[Recorded data]
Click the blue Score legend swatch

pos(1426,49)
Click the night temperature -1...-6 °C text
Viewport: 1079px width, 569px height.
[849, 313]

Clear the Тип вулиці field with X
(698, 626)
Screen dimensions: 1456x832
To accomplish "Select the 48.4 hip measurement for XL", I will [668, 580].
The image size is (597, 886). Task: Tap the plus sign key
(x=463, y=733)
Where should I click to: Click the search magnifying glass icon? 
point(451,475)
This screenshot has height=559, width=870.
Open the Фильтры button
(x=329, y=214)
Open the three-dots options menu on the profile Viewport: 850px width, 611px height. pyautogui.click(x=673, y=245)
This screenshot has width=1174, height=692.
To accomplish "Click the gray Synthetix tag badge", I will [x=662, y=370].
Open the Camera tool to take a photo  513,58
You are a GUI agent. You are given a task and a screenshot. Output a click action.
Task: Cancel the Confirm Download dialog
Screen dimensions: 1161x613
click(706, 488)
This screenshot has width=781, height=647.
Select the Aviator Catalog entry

What is asked |
Rewrite these records with "plus sign" swapped for "minus sign", changing nothing else.

Response to the exercise |
Click the blue Score legend swatch

pos(1426,49)
Click the night temperature -1...-6 °C text
Viewport: 1079px width, 569px height.
[849, 313]

Clear the Тип вулиці field with X
(698, 626)
Screen dimensions: 1456x832
To accomplish "Select the 48.4 hip measurement for XL", I will [668, 580].
The image size is (597, 886). Task: Tap the minus sign key
(x=463, y=733)
Where should I click to: Click the search magnifying glass icon? 
point(451,475)
This screenshot has height=559, width=870.
Open the Фильтры button
(x=329, y=214)
Open the three-dots options menu on the profile Viewport: 850px width, 611px height. pyautogui.click(x=673, y=245)
This screenshot has width=1174, height=692.
To accomplish "Click the gray Synthetix tag badge", I will [x=662, y=370].
Open the Camera tool to take a photo  513,58
You are a GUI agent. You are given a task and a screenshot. Output a click action.
Task: Cancel the Confirm Download dialog
Screen dimensions: 1161x613
click(706, 488)
This screenshot has width=781, height=647.
Select the Aviator Catalog entry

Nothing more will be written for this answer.